Arbitre des précédents, le premier de la classe n'avait aucune imagination. Toutefois, comme il avait beaucoup travaillé et appris au moins une douzaine de grandes théories philosophiques, ils disposait d'outils pour penser le monde. Concrètement, cela signifiait que, confronté à une question, une aporie, une difficulté, une controverse (par exemple de celles qui surgissaient entre le philosophe subversif et le mélancolique), il avait le pouvoir de la reformuler dans des termes déjà traités par un philosophe du canon. Tout, en définitive, pouvait se réduire à un couple du type Platon/Aristote ou structure/conjoncture, ou encore Être/Étant. Tout devenait simple, il n'y avait plus qu'à choisir son camp. On s'y retrouvait.  C'était là le but de toute philosophie, et pouvait s'expliquer sans peine dans des magazines consacrés au salaire des cadres.

Or il advint qu'un jour le président du département de philosophie d'une université, disons, japonaise décida d'organiser un colloque intitulé "actualité de la pensée française". Nos trois philosophes comptaient évidement au nombre des invités d'honneur.

Le philosophe mélancolique consentit à faire le déplacement, parce que disait-il "Changer de lieu, dans notre temps, c'est faire l’expérience de la disparition du monde." et qu'à ce titre, la plainte de l'homme dans un monde désenchanté se pouvait entendre dans toutes les langues, par tout homme et en tout lieu. Il téléphona donc au secrétariat de son éditeur, et poussa une longue plainte afin que ce dernier lui rembourse tous les frais possibles et s'engage à publier le carnet de voyage que le philosophe mélancolique ne manquerait pas de remplir de ses pensées amères. Le stagiaire qui prit l'appel crut tout d'abord à un dysfonctionnement du téléphone, illustrant au passage le dernier ouvrage du mélancolique : Bruit blanc. Incommunicabilité et modernité.

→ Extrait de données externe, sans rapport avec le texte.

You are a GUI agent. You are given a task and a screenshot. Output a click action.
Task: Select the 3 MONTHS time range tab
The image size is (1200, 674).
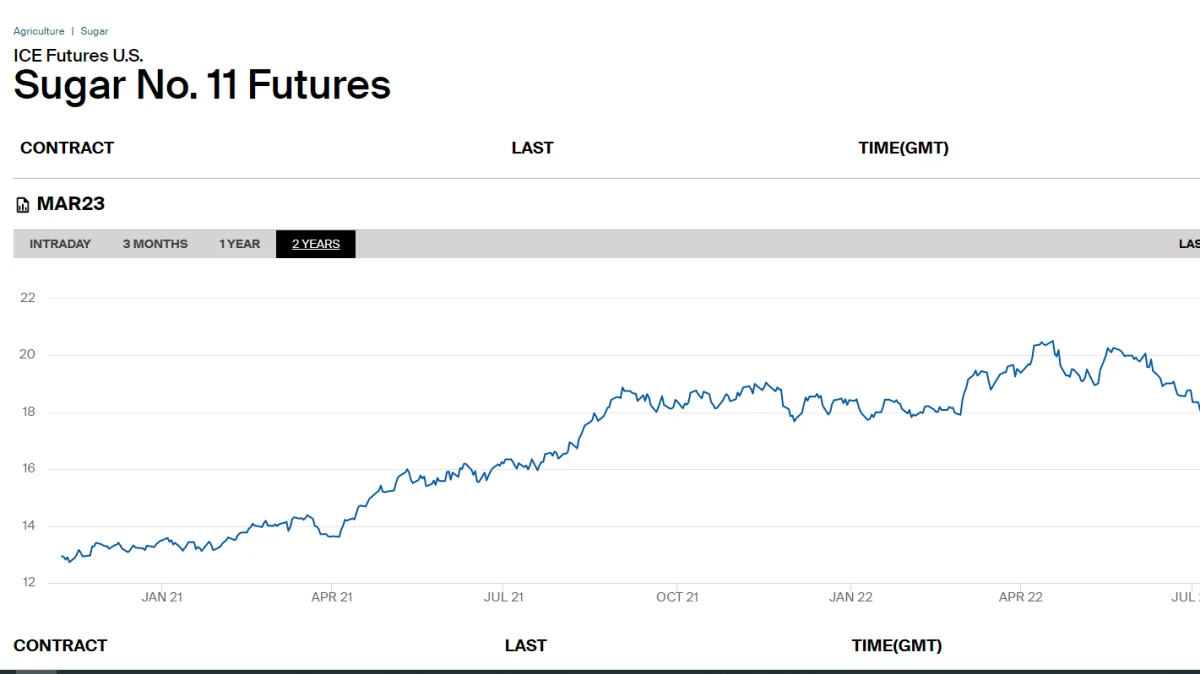coord(155,244)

Le philosophe subversif, ravi de ce voyage, désirait toutefois se documenter un peu sur sa destination. Délaissant les guides, atlas et autres traités historiques, qu'il jugeait appartenir à une approche du Japon trop anthropocentriste  (après tout, Mercator n'était-il pas européen ?),  il s'en tint à une approche déterritorialisée de l'archipel en relisant une thèse d'un de ses anciens étudiants japonais sur Roland Barthes. Cela avait le mérite de brouiller les lignes et les repères et de tendre vers un Japon moins orthodoxe et par là même plus subversif. Pense à me rapporter un petit quelque chose. Ils font de très beaux tissus imprimés, dit sa femme, dont l'approche échappait à tout académisme.

Ne voulant pas faire le voyage tout seul, le premier de la classe appela les deux autres. Et toi, tu y vas, à ce truc au Japon, là ? Ah, oui...je comprends, c'est toute la dialectique de l'ici et de l'ailleurs. Le Hier  et le Dort...et tu pars quand ?
Dis-moi, je viens de parler à notre ami, et il va aussi au Japon le mois prochain. Et toi ? Ah, oui...la pensée du dehors ! Moi, j'ai le siège 22 dans la rangée Q. Retrouvons-nous, ce sera plus amusant ...


à suivre....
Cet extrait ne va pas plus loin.